___ EXTRACTED RECORDS ___
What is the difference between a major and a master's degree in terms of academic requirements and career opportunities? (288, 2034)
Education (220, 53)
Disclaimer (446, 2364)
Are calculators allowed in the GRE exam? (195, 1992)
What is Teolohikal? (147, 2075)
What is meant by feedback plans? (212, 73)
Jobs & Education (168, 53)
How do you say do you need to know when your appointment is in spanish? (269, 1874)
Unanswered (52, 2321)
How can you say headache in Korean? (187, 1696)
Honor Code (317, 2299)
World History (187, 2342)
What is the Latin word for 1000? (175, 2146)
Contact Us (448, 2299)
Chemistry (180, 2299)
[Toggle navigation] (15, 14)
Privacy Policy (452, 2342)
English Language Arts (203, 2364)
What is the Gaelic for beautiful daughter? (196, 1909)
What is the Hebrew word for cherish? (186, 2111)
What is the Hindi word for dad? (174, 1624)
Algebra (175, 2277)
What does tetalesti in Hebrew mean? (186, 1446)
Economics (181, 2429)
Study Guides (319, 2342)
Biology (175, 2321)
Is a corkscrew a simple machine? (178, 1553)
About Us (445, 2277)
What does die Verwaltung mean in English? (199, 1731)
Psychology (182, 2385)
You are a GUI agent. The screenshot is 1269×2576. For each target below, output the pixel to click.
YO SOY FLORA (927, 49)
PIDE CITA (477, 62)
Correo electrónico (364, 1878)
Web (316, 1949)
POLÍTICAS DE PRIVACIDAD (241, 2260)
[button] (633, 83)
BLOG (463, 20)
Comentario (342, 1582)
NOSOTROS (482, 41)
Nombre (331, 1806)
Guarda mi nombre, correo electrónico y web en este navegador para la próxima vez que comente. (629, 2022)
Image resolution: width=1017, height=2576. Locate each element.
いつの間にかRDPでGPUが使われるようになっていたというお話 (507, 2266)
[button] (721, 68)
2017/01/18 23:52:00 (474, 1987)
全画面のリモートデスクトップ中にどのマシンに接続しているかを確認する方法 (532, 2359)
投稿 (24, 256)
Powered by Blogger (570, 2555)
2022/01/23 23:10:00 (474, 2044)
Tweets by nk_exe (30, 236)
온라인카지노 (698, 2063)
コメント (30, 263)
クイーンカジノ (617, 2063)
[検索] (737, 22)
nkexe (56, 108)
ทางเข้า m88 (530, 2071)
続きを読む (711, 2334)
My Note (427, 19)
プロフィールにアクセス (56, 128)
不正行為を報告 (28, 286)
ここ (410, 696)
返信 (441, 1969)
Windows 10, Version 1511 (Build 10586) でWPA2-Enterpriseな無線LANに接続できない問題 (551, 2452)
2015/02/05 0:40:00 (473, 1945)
___
# [THE PROBLEM]
Going through the listing above, count the lines in which the word "does" appears, and give only the number.

# [SOLUTION FOR THIS EXERCISE]
2